BEGIN Text provided

Thoughts from the Dean: Dear Alumni and Friends, - Spring 2002 Ivy Leaf Magazine

Ivy Leaf - Spring 2002

Thoughts from the Dean

Dear Alumni and Friends,

The end of the spring semester brings us the opportunity to take stock as we look back at the past year and look ahead to the future.

As CEO and Dean of Penn State Altoona, I am filled with both a sense of pride and wonderment — pride for the fine academic institution that we are and wonderment at all that we have achieved.

The transition that began in 1997 from being a predominantly two-year institution, typically sending most of our students to University Park to complete their baccalaureate degrees, to one that is a full-service, four-year, residential college has taken much work. While the past five years certainly have resulted in some growing pains, the tireless work of our faculty and staff during this process has produced incredible results. I joined Penn State Altoona almost two years ago and was fortunate to enter an environment accustomed to success.

END Text provided
BEGIN Information given

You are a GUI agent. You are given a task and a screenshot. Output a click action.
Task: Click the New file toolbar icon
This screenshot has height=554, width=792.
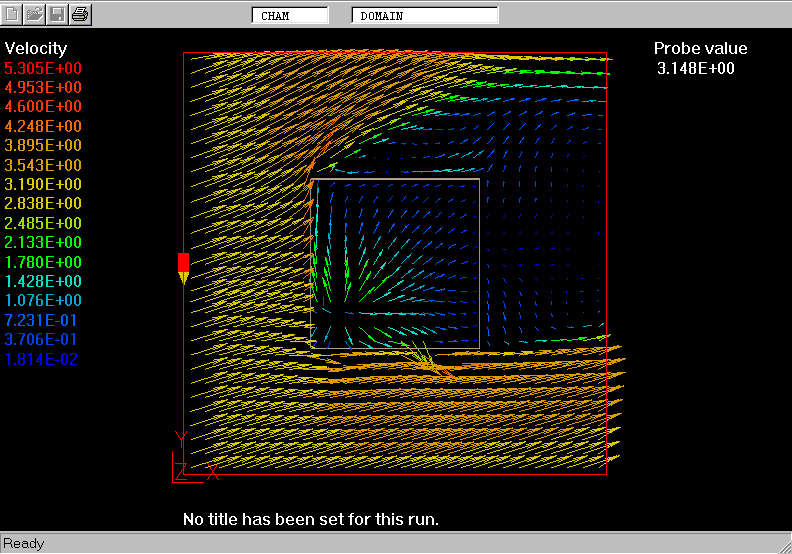(x=13, y=15)
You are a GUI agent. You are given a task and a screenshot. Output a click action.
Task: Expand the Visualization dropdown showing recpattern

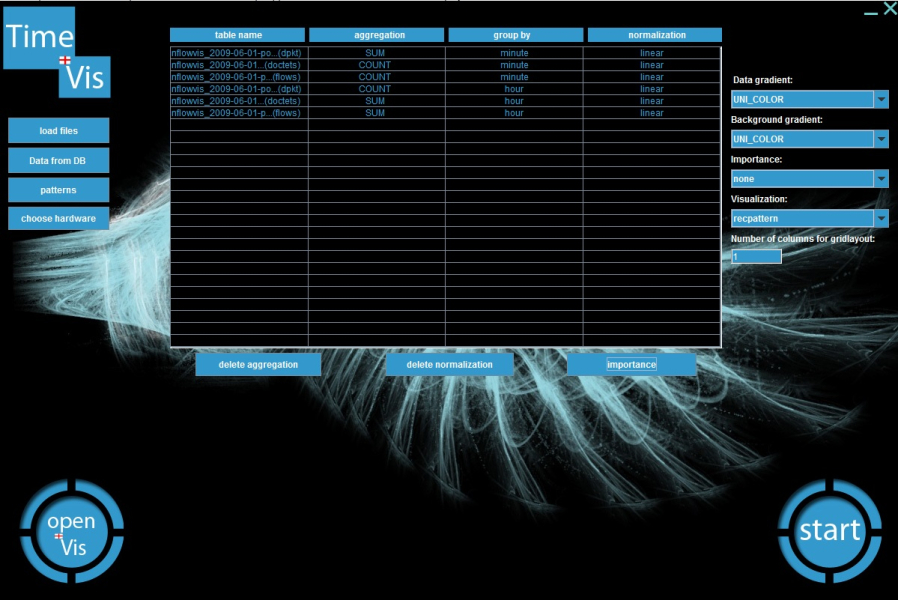881,218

END Information given

* [Your objective] In the dean's letter, why does the writer feel both pride and wonderment? Answer in one or two sentences.

* [Result of the exercise] The dean feels pride because Penn State Altoona is a fine academic institution. The wonderment comes from all that the college has achieved.